*** Begin section ***

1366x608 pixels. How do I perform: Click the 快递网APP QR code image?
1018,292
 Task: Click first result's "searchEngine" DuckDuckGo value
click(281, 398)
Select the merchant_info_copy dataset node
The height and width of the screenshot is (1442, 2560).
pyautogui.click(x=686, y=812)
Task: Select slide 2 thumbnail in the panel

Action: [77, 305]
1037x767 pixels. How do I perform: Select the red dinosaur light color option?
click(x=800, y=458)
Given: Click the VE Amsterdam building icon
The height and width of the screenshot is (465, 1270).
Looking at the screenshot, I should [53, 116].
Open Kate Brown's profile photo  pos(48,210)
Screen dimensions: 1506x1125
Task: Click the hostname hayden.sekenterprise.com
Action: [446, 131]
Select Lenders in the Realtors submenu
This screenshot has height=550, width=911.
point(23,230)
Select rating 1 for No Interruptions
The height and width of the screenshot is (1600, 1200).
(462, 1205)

*** End section ***

> TASK DESCRIPTION: Word for word, return the entire listing above.

> COMPLETED TASK:
1366x608 pixels. How do I perform: Click the 快递网APP QR code image?
1018,292
 Task: Click first result's "searchEngine" DuckDuckGo value
click(281, 398)
Select the merchant_info_copy dataset node
The height and width of the screenshot is (1442, 2560).
pyautogui.click(x=686, y=812)
Task: Select slide 2 thumbnail in the panel

Action: [77, 305]
1037x767 pixels. How do I perform: Select the red dinosaur light color option?
click(x=800, y=458)
Given: Click the VE Amsterdam building icon
The height and width of the screenshot is (465, 1270).
Looking at the screenshot, I should [53, 116].
Open Kate Brown's profile photo  pos(48,210)
Screen dimensions: 1506x1125
Task: Click the hostname hayden.sekenterprise.com
Action: [446, 131]
Select Lenders in the Realtors submenu
This screenshot has height=550, width=911.
point(23,230)
Select rating 1 for No Interruptions
The height and width of the screenshot is (1600, 1200).
(462, 1205)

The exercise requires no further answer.